Collected data:
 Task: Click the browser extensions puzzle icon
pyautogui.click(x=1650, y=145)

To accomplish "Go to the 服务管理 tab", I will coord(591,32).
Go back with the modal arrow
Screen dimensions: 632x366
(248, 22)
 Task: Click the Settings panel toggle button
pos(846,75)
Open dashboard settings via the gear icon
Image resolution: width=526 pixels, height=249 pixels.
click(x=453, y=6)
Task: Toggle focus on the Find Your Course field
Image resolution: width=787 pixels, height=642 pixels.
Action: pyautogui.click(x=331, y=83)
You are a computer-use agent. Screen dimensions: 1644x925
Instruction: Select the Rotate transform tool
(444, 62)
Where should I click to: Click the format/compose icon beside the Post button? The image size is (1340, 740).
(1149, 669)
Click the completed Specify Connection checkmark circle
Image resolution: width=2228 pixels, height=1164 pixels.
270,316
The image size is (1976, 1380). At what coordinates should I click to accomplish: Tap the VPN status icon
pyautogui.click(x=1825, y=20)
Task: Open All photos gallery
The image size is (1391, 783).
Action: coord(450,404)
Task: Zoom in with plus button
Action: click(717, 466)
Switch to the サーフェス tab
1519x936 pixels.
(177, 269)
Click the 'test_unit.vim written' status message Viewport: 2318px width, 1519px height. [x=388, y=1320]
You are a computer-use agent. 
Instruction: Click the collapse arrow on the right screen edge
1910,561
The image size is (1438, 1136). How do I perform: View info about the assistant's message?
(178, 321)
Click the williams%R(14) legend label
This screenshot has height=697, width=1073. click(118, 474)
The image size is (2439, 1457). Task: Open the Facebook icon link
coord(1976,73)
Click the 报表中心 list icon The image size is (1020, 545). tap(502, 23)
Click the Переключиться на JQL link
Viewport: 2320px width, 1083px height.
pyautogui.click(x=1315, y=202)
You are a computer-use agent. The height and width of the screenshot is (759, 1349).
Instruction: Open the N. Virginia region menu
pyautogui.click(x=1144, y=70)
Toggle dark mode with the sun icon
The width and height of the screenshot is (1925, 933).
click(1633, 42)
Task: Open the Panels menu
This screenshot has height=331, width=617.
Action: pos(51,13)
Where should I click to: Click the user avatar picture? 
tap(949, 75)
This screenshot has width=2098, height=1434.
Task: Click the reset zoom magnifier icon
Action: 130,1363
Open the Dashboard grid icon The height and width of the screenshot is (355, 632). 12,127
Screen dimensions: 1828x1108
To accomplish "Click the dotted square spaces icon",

• [INSTRUCTIONS TO FOLLOW]
Take every line from the data above that holds "computer" and copy it out.

• [THE ANSWER]
You are a computer-use agent. Screen dimensions: 1644x925
You are a computer-use agent. 
You are a computer-use agent. The height and width of the screenshot is (759, 1349).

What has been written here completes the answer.